就業規則の実際(6)~採用(3)~身元保証人

身元保証とは

採用内定者や入社者に、身元保証書の提出を求める会社は多いと思います。

身元保証契約とは、従業員が会社に損害を与えた場合に、身元保証人が会社にその損害を賠償することを約するものです。つまり、身元保証人と会社との契約です。

◆身元保証人の責任

身元保証契約を結んだからといって、身元保証人に損害のすべてを賠償させることはできません。
使用者の過失の有無、身元保証を引き受けるに至った経緯等諸般の事情を考慮して裁判所が決定することとされており、通常は全額の賠償が命ぜられることはありません。

 

身元保証の期間

また、身元保証契約の有効期間を定める場合は5年を超えることはできません。

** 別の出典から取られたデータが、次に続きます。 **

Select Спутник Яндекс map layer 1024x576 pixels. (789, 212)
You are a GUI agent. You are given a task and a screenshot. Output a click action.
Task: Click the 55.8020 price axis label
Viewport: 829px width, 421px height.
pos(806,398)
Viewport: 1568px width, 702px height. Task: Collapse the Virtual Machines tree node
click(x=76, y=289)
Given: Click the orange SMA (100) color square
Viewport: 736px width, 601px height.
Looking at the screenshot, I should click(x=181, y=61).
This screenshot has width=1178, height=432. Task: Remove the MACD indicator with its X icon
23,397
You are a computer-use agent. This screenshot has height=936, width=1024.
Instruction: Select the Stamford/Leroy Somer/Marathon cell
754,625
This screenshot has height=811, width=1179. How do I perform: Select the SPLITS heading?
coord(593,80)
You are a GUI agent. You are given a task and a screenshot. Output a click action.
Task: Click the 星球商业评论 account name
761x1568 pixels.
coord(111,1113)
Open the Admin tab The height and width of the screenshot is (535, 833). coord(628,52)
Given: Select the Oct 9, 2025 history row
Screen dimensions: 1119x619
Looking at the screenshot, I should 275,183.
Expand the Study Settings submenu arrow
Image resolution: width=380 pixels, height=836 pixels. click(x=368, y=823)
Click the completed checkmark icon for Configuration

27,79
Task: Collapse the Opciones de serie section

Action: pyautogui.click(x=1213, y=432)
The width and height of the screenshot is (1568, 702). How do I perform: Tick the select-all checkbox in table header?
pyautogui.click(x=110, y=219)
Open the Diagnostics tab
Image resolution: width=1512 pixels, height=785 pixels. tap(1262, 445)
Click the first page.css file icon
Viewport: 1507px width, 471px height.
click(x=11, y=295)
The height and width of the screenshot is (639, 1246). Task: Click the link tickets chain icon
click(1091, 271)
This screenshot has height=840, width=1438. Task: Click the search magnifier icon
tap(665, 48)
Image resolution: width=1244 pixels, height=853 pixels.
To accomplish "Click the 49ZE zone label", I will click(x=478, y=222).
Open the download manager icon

また、期間を定めなかったときは、契約のときから3年とされます。

 

身元保証書の提出を拒否されたら

採用時の必要書類を、正当な理由無く提出しない場合、懲戒処分の対象となります。
これは問題ありません。

では、「採用取り消し」、つまり解雇処分まで可能でしょうか?

これは、①提出書類が入社後の業務遂行や諸手続きを行うに当たって必要性の高いものであるか、②書類の不提出によって雇用関係に重大な支障が生じるか、③当該書類の提出が採用の条件とされているか、などによって、有効性が判断されます。

身元保証書については、従業員の故意または過失によって会社に生じ得る損害がどの程度の大きさであるか等が考慮されます。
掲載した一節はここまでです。